Know Your Role in Preventing HAI video

Preventing and reducing healthcare-associated infections (HAI) is a top priority for the U.S. Department of Health and Human Services (HHS). The HHS Steering Committee for HAI was established in July 2008, to develop the HHS Action Plan to Prevent Healthcare-Associated Infections, which provides a roadmap for HAI prevention in acute care hospitals. The HHS Action Plan includes recommendations for surveillance, research, communication and metrics for measuring progress towards national goals.

The second State HAI Plan Adobe Acrobat Reader Symbol to respond and prevent healthcare-associated infections (HAI) was published in 2017. The HAI Program and other stakeholders use the plan to identify current progress, guide future initiatives, and identify areas for improvement. The plan can be used as a resource for healthcare facilities and consumers to understand current and planned future HAI prevention and response activities.

The HAI Plan focuses on three primary calls to action:

  • RESPOND to threats of infectious disease transmission
  • ANALYZE data to target prevention activities
  • PREVENT future HAIs, infection control breaches, high threat infectious diseases (e.g. Ebola) and antimicrobial resistance

Resources

Infection Prevention Guidelines
The Centers for Disease Control and Prevention (CDC) and the Healthcare Infection Control Practices Advisory Committee (HICPAC) have published numerous infection prevention guidelines for use in healthcare facilities. The HICPAC is a federal advisory committee made up of 14 external infection control and public health experts who provide guidance to the CDC regarding the practice of healthcare infection prevention and control, strategies for surveillance, and prevention and control of HAI in United States healthcare facilities.

Additionally, NH DHHS has published recommendations and guidelines, specifically for the prevention and management of certain infections in healthcare settings.

Facility HAI Reporting Requirements
New Hampshire statute, (RSA) 151:32-35, requires hospitals, ambulatory surgery centers (ASC), and end-stage renal dialysis centers (ESRD) are to identify, track and report HAI to DHHS.

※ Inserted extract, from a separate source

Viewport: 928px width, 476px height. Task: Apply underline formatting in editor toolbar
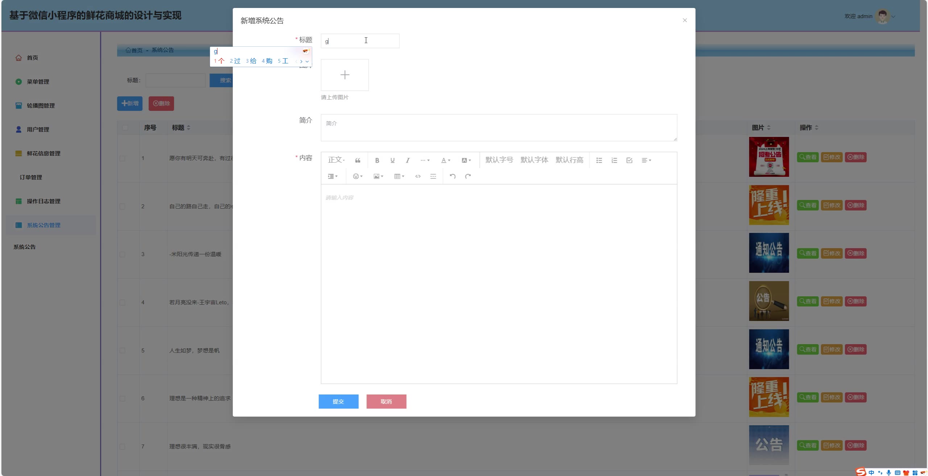pyautogui.click(x=392, y=160)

Healthcare Associated Infection Annual Reports
New Hampshire law RSA 151 also requires certain healthcare facilities report specific parameters to DHHS in order to monitor HAI. Specifically the statute requires reporting of central line-associated bloodstream infections (CLABSI); central line insertion practices; and, catheter associated urinary tract infections (CAUTI) in intensive care units. Hospitals also report data on surgical site infections (SSI) following coronary artery bypass procedures, colon procedures, abdominal hysterectomy procedures and knee arthroplasty procedures. ASC also report data on surgical site infections following breast, hernia and open reduction fracture procedures. ESRD centers are now required to report certain bloodstream and access site infections. The HAI program collects, analyzes and publishes the data annually.

NH Healthcare Personnel Influenza Vaccination Coverage
Since healthcare personnel provide care to patients at high risk for complications of influenza, hospitals are required to offer the influenza vaccine each year to employees. Hospitals, ASC, ESRD centers, adult residential care, assisted living, adult day care, and nursing homes are all required by New Hampshire law to report healthcare personnel influenza vaccination rates.